Prichard indicated Africa (indirectly) as the place of human origin, in this summary passage:

"On the whole there are many reasons which lead us to the conclusion that the primitive stock of men were probably Negroes, and I know of no argument to be set on the other side."

This opinion was omitted in later editions. The second edition includes more developed evolutionary ideas.

=== Anthropology ===
Prichard was influential in the early days of ethnology and anthropology. He stated that the Celtic languages are allied by language with the Slavonian, German and Pelasgian (Greek and Latin), thus forming a fourth European branch of Indo-European languages. His treatise containing Celtic compared with Sanskrit words appeared in 1831 under the title Eastern Origin of the Celtic Nations. An essay by Adolphe Pictet, which made its author's reputation, was published independently of the earlier investigations of Prichard.

In 1843 Prichard published his Natural History of Man, in which he reiterated his belief in the specific unity of man, pointing out that the same inward and mental nature can be recognized in all the races. Prichard was an early member of the Aborigines' Protection Society.

=== Psychiatry ===
In medicine, he specialised in what is now psychiatry. In 1822 he published A Treatise on Diseases of the Nervous System (pt. I), and in 1835 a Treatise on Insanity and Other Disorders Affecting the Mind, in which he advanced the theory of the existence of a distinct mental illness called moral insanity. Prichard's work was also the first definition of senile dementia in the English language. Augstein has suggested that these works were aimed at the prevalent materialist theories of mind, phrenology and craniology. She has also suggested that Prichard was influenced by the somatic school of German Romantic psychiatric thought, in particular Christian Friedrich Nasse, and (eclectically) Johann Christian August Heinroth; this in addition to an acknowledged debt to Jean-Étienne Dominique Esquirol.

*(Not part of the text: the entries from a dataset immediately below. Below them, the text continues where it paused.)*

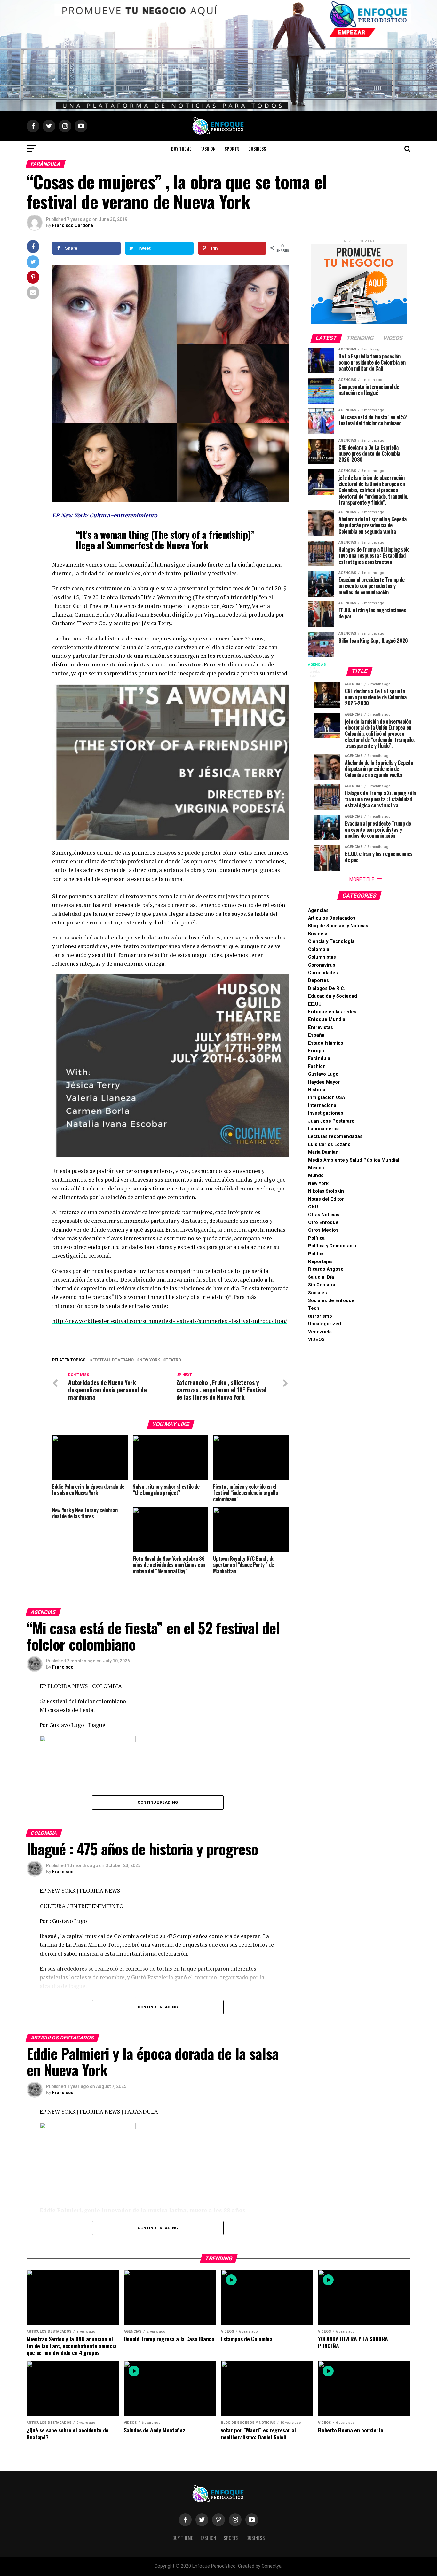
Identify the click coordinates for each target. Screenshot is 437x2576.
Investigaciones (325, 1113)
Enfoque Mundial (327, 1019)
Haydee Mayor (324, 1082)
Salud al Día (321, 1277)
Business (257, 148)
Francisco (63, 1666)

In 1842, following up on moral insanity, he published On the Different Forms of Insanity in Relation to Jurisprudence, designed for the use of persons concerned in legal questions regarding unsoundness of mind.

=== Other works ===
Among his other works were:
- 1819: Analysis of Egyptian Mythology
- 1829: A Review of the Doctrine of a Vital Principle
- 1831: On the Treatment of Hemiplegia
- 1839: On the Extinction of some Varieties of the Human Race

==Family==
He married Anne Maria Estlin, daughter of John Prior Estlin and sister of John Bishop Estlin. They had ten children, eight of whom survived infancy, including Augustin Prichard (b. 1818, d. 1898), Constantine Estlin Prichard (b.1820), Theodore Joseph Prichard (b.1821), Illtiodus Thomas Prichard (b. 1825), Edith Prichard (b. 1829) and Albert Herman Prichard (b.1831).

==Archives==
Documents including medical certificates relating to Prichard and his second son, Augustin Prichard, are held at Bristol Archives (Ref. 16082) (online catalogue). Records relating to Prichard can also be found at the Wellcome Library and the Royal Geographical Society.

== Sources ==
- Augstein, Hannah Franziska. James Cowles Prichard's Anthropology: remaking the science of Man in early nineteenth-century Britain. Amsterdam: Rodopi, 1999. ISBN 90-420-0414-2; ISBN 90-420-0404-5 (pbk)
- Sera-Shriar, Efram, The Making of British Anthropology, 1813-1871, London: Pickering and Chatto, 2013, pp. 21–52.
- Memoir by Dr Thomas Hodgkin (1798–1866) in Journal of the Ethnological Society (1849).
- Memoir by John Addington Symonds, Journal of the Ethnological Society (1850).
- Prichard and Symonds in Special Relation to Mental Science, by Daniel Hack Tuke (1891).
- Stocking, George W. Jr 1973. "From chronology to ethnology: James Cowles Prichard and British Anthropology 1800–1850". Introduction to the reprint of Researches into the Physical History of Man, 1st ed 1813. Chicago, 1973.
- Symonds, John Addington 1871. "On the life, writings and character of the late James Cowles Prichard". In Miscellanies ... of Symonds, edited by his son, London: Macmillan.